Estimation of blood loss after cesarean section and vaginal delivery has low validity with a tendency to exaggeration

Acta Obstetricia et Gynecologica Scandinavica - Tập 85 Số 12 - Trang 1448-1452 - 2006
Christina Larsson1, Sissel Saltvedt, Ingela Wiklund, Sara Pahlen, Ellika Andolf
1Division of Obstetrics and Gynecology, Karolinska Institutet, Danderyd Hospital, Stockholm, Sweden. [email protected]

Tóm tắt

Abstract

Background. Excessive bleeding is one of the major threats to women at childbirth. The aim of this study was to validate estimation of blood loss during delivery. Methods. Bleeding was estimated after 29 elective cesarean sections and 26 vaginal deliveries and compared to blood loss measured by extraction of hemoglobin using the alkaline hematin method, according to Newton. Results. Inter‐individual agreement of estimation showed good results.

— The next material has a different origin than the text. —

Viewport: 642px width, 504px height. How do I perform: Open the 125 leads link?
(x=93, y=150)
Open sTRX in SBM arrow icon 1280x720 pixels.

Estimated loss in comparison with measured loss resulted in an over‐estimation. In vaginally delivered women, there was no correlation between estimated and measured blood loss (r2 = 0.13), and in women delivered by elective cesarean section, the correlation was moderate (r2 = 0.55). Agreement, according to Bland and Altman, indicated that measured blood loss could vary from 570 ml less to 342 ml more than estimated blood loss. Conclusions. The standard procedure of estimation of obstetric bleeding was found to be unreliable. In this study, blood loss was over‐estimated in cesareans. In vaginal deliveries, there seemed to be no correlation. Estimated blood loss as a quality indicator or as a variable in studies comparing complications must be used with caution. For clinical purposes, estimation of blood loss and measurement of post partum hemoglobin is of low value and may lead to the wrong conclusions.